TASK PROMPT ▸
Return the data below exactly, please, but drop the pictures.
[Start of Attachment]
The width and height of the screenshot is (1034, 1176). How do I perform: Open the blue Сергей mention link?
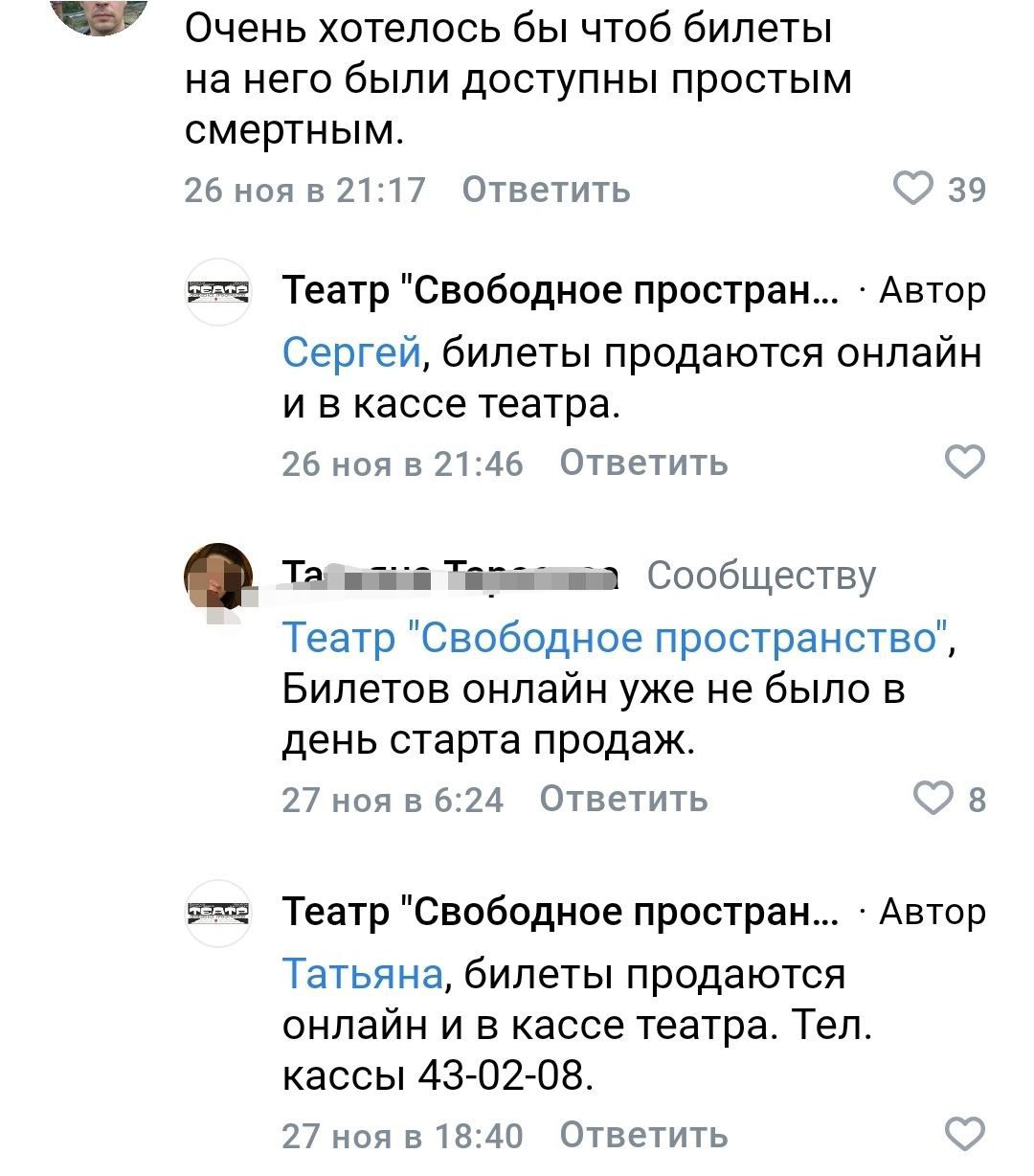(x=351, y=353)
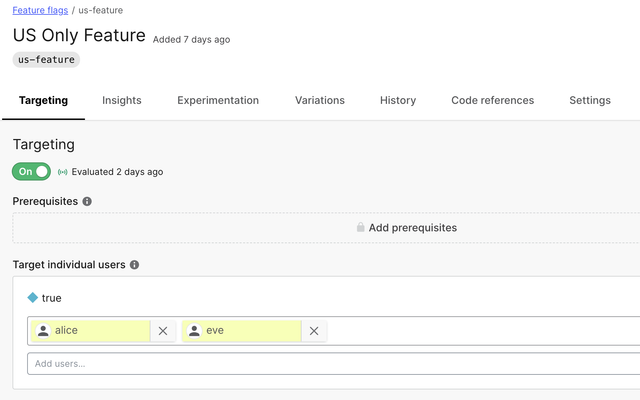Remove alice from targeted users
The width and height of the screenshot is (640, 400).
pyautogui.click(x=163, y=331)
[End of Attachment]
RESPONSE ▸
The width and height of the screenshot is (1034, 1176). How do I perform: Open the blue Сергей mention link?
(x=351, y=353)
Remove alice from targeted users
The width and height of the screenshot is (640, 400).
pyautogui.click(x=163, y=331)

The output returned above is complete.